シーンの触媒にして「音楽だけ」を求める音楽家の軌跡

03 April 2021 | By Ryutaro Amano

hikaru yamadaとは何者か?

プリペアドのアルト・サックスを用いて特殊奏法をする即興演奏家。それに留まらず、ギターやパーカッションなどの演奏も担うマルチ・プレイヤー。サンプリングによるポップ・ソングを生み出すhikaru yamada and the librariansの主席司書。mukuchiこと西海マリとのポップ・デュオ、feather shuttles foreverの一員。ディガー集団“lightmellowbu”のメンバー。あらゆる現場に出向き、プレイヤーや場をつなげる触媒。そして、“tiny pop”の提唱者……。

一言では到底説明できない、hikaru yamadaという音楽家。『ミュージック・マガジン』2020年9月号の特集「日本音楽の新世代2020」では、この『TURN』の編集長でもある岡村詩野と松永良平との対談で重要人物だと名指されながらも、彼の存在はまだはっきりとした像を結んでいない……ように思う。

そんなhikaru yamadaの実像に迫るべく、feather shuttles foreverの7インチ・シングル『提案 / 電話のあとで』がリリースされるというきっかけもあり、彼にロング・インタビューをおこなった。2012年以降に彼が制作/参加した作品を60以上洗い出してディスコグラフィとし(とはいえ、漏れているものもあるだろう)、これをもとに彼の歩みを振り返っている。3時間近くにおよんだ対話からは、彼の「ただ、音楽だけを」というストイックな姿勢がはっきりと見えてくるはずだ。


(取材・文/天野龍太郎   トップ写真撮影/齊藤聡)

Interview with hikaru yamada

──インタビューに際してブログで来歴を書いてくださったのでそれを読んだのですが、初めて知ることばかりで驚きました。クラシック・ギターが趣味のご両親のもとに生まれて、子どもの頃はピアノを習っていそうですね。

hikaru yamada(以下、h):ピアノ教室でドビュッシーとかを弾いていました。今、ライヴなどでは弾きませんが、制作や仕事ではかなり鍵盤を弾いていますね。

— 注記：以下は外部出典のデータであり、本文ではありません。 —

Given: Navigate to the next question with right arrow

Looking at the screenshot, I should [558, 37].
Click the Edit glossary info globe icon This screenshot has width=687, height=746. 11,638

クラシック・ギターの音楽は家でずっとかかっていましたが、苦手でした(笑)。独奏が多くてテンポも揺れるし、エモーショナルで、ダンス・ミュージックじゃないというか。何年か前にサンプリングしようと思って、親のレコード棚からいくつか引っ張り出して聴いてみたんですど、やっぱり苦手でしたね。

子どもの頃はJ-POPの譜面を買ってピアノで弾いていたのですが、ギターだとより自然に演奏できるなと思ってギターを弾きはじめました。

──その後、中学2年生の時に『ギター・マガジン』でザ・ストロークスのインタビューを読んでテレヴィジョンやザ・ヴェルヴェット・アンダーグラウンドと出会い、ニューヨーク・パンクにハマっていったと。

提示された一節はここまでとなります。